I want to make an interactive web page based on the graph output used in the previous essay. When the mouse is over one of the points on the plot I want it to show the compound identifier (from the PUBCHEM_COMPOUND_CID field) and when clicked I want to see the structure. Here's an example of the result in action, though with only 20 data points instead of the 100 I use in a bit.

To make it work I'll need three things. I need an HTML page which shows the scatter plot and the 2D depiction. The scatter plot will be an image with an associated client-side image map to support the mouse actions. I'll use OpenEye's mol2img to make GIFs of the 2D depictions. I'll put them in the imgs subdirectory and use a filename based on the structure's id.

I'll use Javascript for the interactivity instead of using CGI on the server. This make the page more responsive and the code simpler because I can do everything with URLs and data files. I don't even need a web server. It works because user events, like mouseovers and clicks on specific elements, can be configured to call a Javascript function. The Javascript function can in turn reach into the HTML document (through a data structure called a DOM, for Document Object Model) and change it.

I need a 2D depiction for each compound in my data set. OGHAM doesn't yet have public Python bindings and I don't want to write my own extension using OGHAM's C++ API. Instead I'll write a wrapper to $OE_DIR/bin/mol2gif and use it to make a 200x200 pixel GIF given the molecule's SMILES string for input. There's a chance that mol2gif will fail; most likely because the output file could not be created. I'll do some simple error checking but not as extensive as my smi2name wrapper.

import subprocess, os

def make_gif(smiles, filename, width = 200, height = 200):
    p = subprocess.Popen([os.environ["OE_DIR"] + "/bin/mol2gif",
                          "-width", str(width), "-height", str(height),
                          "-gif", "-", filename],
                         stdin = subprocess.PIPE,
                         stderr = subprocess.PIPE)
    p.stdin.write(smiles + "\n")
    p.stdin.close()
    errmsg = p.stderr.read()
    errcode = p.wait()
    if errcode:
        raise AssertionError("Could not save %r as an image to %r:\n%s" %
	                     (smiles, filename, errmsg))
This is not a general purpose function. For example, I don't check for strange characters in the SMILES because they will be created be OECreateCanSmiString(). Nor is it a coprocess-based implementation because mol2gif can only be used to generate a single image at a time.

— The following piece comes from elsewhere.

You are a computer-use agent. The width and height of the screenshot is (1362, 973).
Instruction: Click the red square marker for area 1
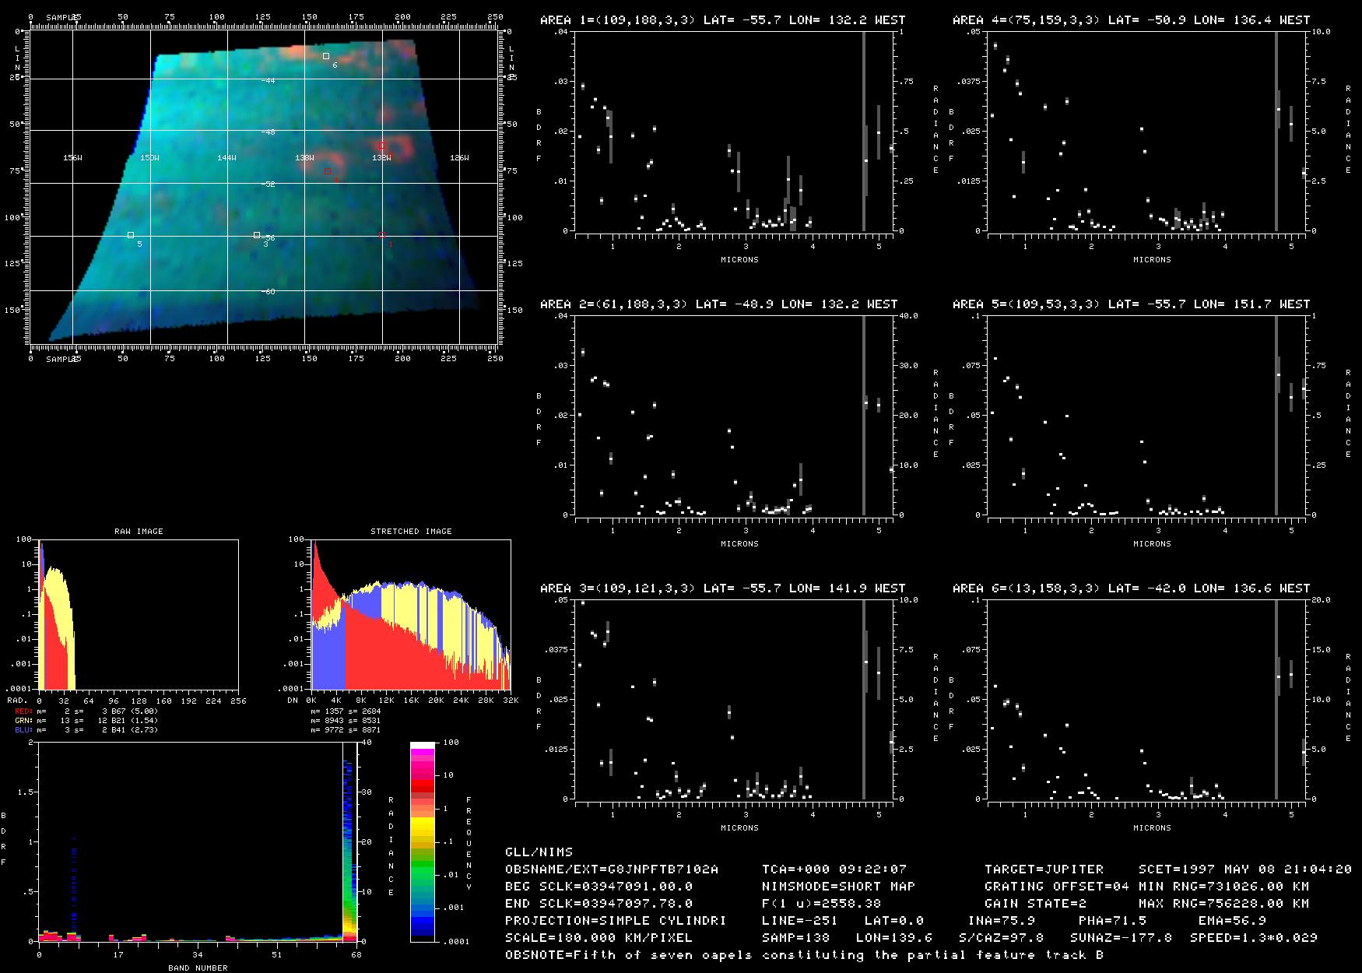382,235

I need to call this function for each compound in the data set. I have a function to read the compound id, XLogP and molecular weight of the first N compounds in the data set that have an XLogP. I want the SMILES string as well. I don't have access to the actual molecule read so I'll need to change the function, read the data file twice (once for the SD fields and once for the SMILES), or consider a new approach. I decided on the last because it shows a more general solution to this sort of task.

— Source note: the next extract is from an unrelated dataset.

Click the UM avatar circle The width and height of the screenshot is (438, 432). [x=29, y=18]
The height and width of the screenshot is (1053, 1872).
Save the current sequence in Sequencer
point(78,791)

The existing read_data() function does two things; it selects the molecules to use and it extracts some data from each molecule. I can break that function into two parts; one to select the molecule and the other to extract data from a given molecule. The result might look like this:

ifs = oemolistream(filename)
cids = []; weights = []; xlogps = []
for i, mol in select_compounds_with_xlogp(ifs.GetOEGraphMols()):
    if i == 100:
        break
    cid, weight, xlogp = get_data(mol)
    cids.append(cid)
    weights.append(weight)
    xlogps.append(xlogp)
    smiles = OECreateCanSmiString(mol)
    ... make the image given the CID and SMILES ...
This is a bit more complicated than the original function because I need to make the list of cids, weights and xlopgs myself. On the other hand it has access to the molecule object, which makes it possible to get the SMILES strings. It's also more appropriate for cases where you don't need the list of values. Suppose you just wanted the compound id which has the largest XLogP. The following would work:
ifs = oemolistream(filename)
max_xlogp = None
max_cid = None
for mol in select_compounds_with_xlogp(ifs.GetOEGraphMols()):
    cid, weight, xlogp = get_data(mol)
    if xlogp > max_xlogp:
        max_xlogp = xlogp
        max_cid = cid
print max_cid, "has the largest XLogP:", xlogp

This is an iterator based approach. You can think of it as a pipeline or stream with different components: a source, transformers, filters, and a destination. The source here is a file, referenced by ifs. ("ifs" is short for "input file stream"). The GetOEGraphMols() converts the input stream into a stream of OEGraphMol objects. The select_compounds_with_xlogp() is a filter, and the destination is the mol used in the body of the loop.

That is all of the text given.